The sound of a car horn shattered the silence, making her heart miss a beat. She opened the window and looked down at the turning area in front of the entrance and the main desk.

‘Mum! Mum, will you be much longer?’

Her youngest son was hanging out of the car window, yelling. Silje immediately felt cross. Quickly she placed Hawre Ghani’s file on top of her in tray, pulled off the Post-it note with Harald Bull’s number and tucked it in her pocket.

As she locked the door behind her and ran towards the foyer in the hope of reaching the car in time to stop her son sounding the horn again, she had completely forgotten why she had gone to the office early on the afternoon of Christmas Day on the way to dinner with her in-laws.

The skis.

They were still behind the door of her office. By the time she eventually remembered them, it was too late.

*

 

It wasn’t too late yet, the duty editor established. The bulletin was going out in two minutes, but since this was anything but a lead story, they could easily put together a short item from the studio with a picture of the Bishop towards the end of the broadcast. He quickly rattled off a message to the producer.

‘Get something written for Christian right away,’ he ordered the young temp. ‘Just a short piece. And double check with NTB that it’s correct, of course. We can do without announcing someone has died when they haven’t, even on a slow news day.’

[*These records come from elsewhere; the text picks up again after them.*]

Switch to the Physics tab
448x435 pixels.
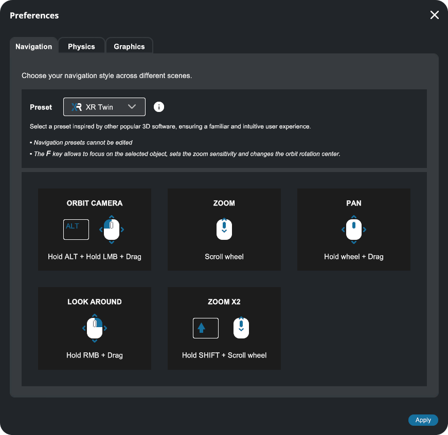tap(81, 46)
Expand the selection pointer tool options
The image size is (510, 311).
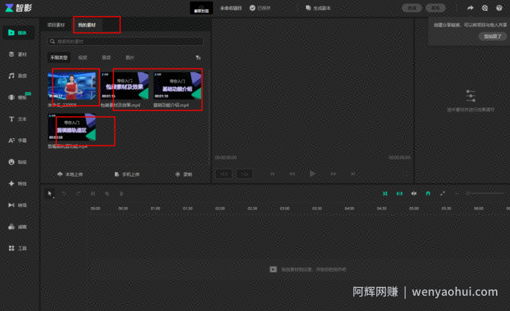click(50, 194)
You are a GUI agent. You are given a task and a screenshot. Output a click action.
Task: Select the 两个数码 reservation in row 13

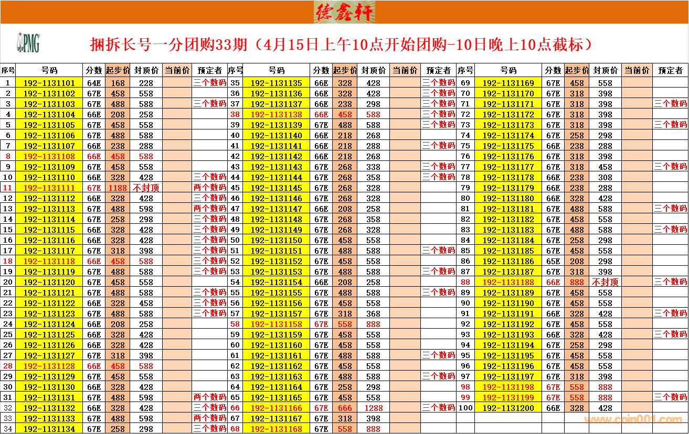209,209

‘What’s going on here?’ said Mark Holden, one of NRK’s heavyweights on home affairs. ‘Who’s died?’

He grabbed the piece of paper from the temp, read it in one and a half seconds and shoved it back in the young woman’s hand. She didn’t really have time to realize he’d taken it.

‘Tragic,’ said Mark Holden, without a scrap of empathy. ‘She can’t have been all that old. Sixty? Sixty-two? What did she die of ?’

‘It doesn’t say,’ the news editor replied absently. ‘I hadn’t heard she was ill. But right now I need to concentrate on this broadcast. If you could …’

He waved away the much older reporter, his gaze fixed on one of the many monitors in the large room. The brief news headlines were shown, with all the captions as agreed. The presenters were more smartly dressed than usual, in honour of Christmas.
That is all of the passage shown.